My role in the event for the past few years has been the CTF event, where I lead the design and implementation of the challenges. These include challenges I've designed or borrowed from other CTF events, as well as challenges designed by other volunteers that work with me or are interested in making the CNY Hackathon a success.

Overall, this year's event went pretty well, but due to a packed schedule for me, I was unable to be on-site during the competition. As a result, I couldn't monitor the CTF challenges as closely as I would have liked and a few problems arose.
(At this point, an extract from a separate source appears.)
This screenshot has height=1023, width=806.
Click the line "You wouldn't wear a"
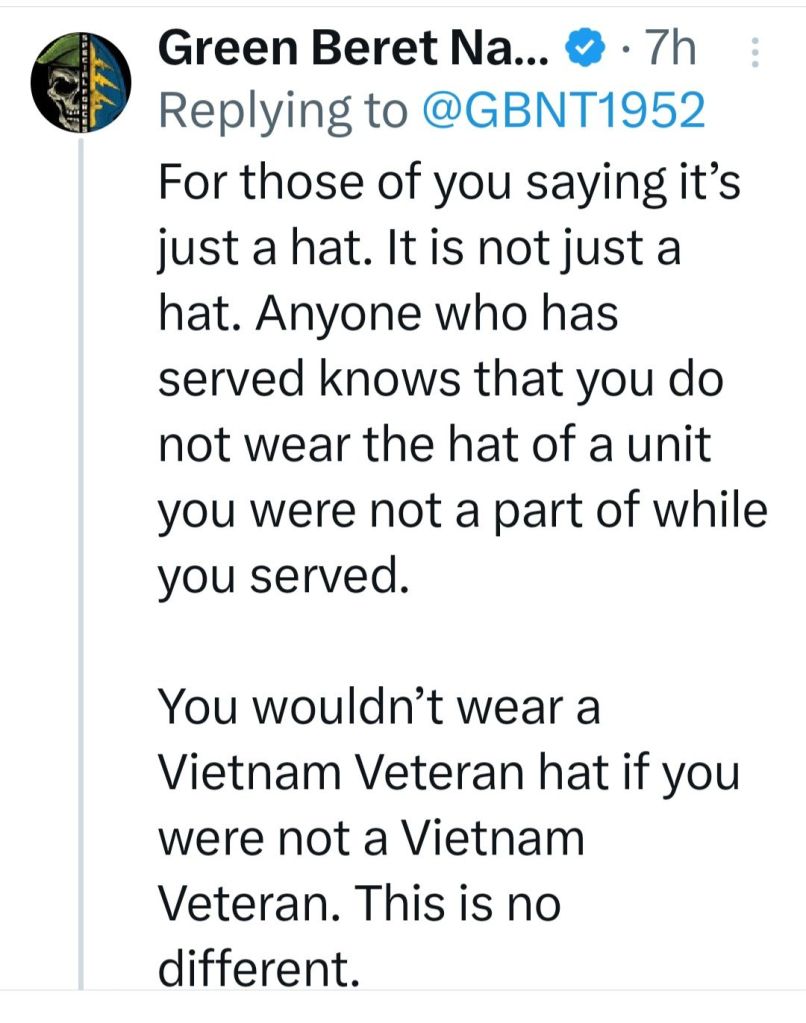pyautogui.click(x=380, y=709)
Still, I think the event went well and almost all of the challenges were solved by at least one team. What will follow is a walkthrough of each of the challenges, methods for solving it, and related information. One challenge did not work as I had intended so I will not be covering it here. I plan on fixing it and trying it again next semester.

I'm going to split this into a few separate posts. Today is part 1 which will cover the crypto challenges. These were:

  1. crypto-1
  2. crypto-2
  3. crypto-3



Crypto-1

Challenge:

I think my cat fell asleep on the keyboard while I was making breakfast. Or maybe it's a message? When you figure it out, submit as flag{<plaintext>}. Gotta run, I think something is burning...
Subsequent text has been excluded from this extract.